HyperTRIBE edits distant adenosines more efficiently than TRIBE. (A) Bar graph showing the distribution of editing sites relative to Hrp48-ADARcd CLIP peaks. Editing sites are categorized into three classes according to their distance from Hrp48-ADARcd CLIP peaks: within 100 nt of CLIP peaks, between 100–500 nt and greater than 500 nt (McMahon et al. 2016).

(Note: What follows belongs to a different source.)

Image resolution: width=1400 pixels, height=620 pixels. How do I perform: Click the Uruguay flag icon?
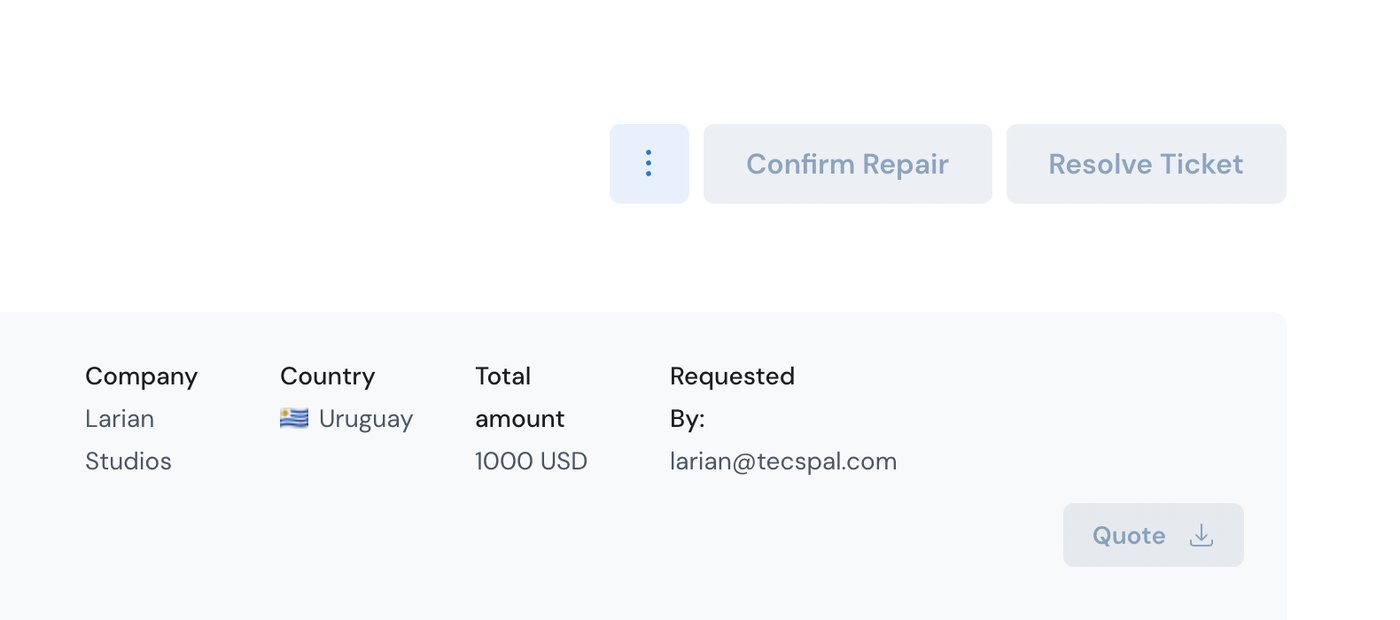point(294,418)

A smaller fraction of editing sites in HyperTRIBE is within 100 nt of CLIP peaks (40% versus 59%). (Z-test performed, [**] P < 0.0001, HyperTRIBE compared with TRIBE.) The below-threshold TRIBE sites show a similar pattern as HyperTRIBE sites and are more distant than above-threshold TRIBE sites. (Z-test performed, [**] P < 0.0001, TRIBE editing sites compared to TRIBE below-threshold sites.) (B) Editing sites that are closer to Hrp48 binding sites (CLIP peaks) have less local structure requirements compared to more distant sites. HyperTRIBE editing sites are categorized by their distance to Hrp48-ADARcd CLIP peaks as described in A. Sites within 100 nt of CLIP peaks (turquoise) show less flanking double-stranded structure and a less pronounced bulge at the edited adenosines than the 100–500 nt group (green) and beyond 500 nt group (orange). However, all three groups exhibit more surrounding double-stranded structures and a more pronounced bulged adenosine than a random 3′ UTR sequence, indicating the presence of a local structural preference even for the close editing sites. One thousand editing sites were randomly selected from each group as the input for folding analysis (see Materials and Methods).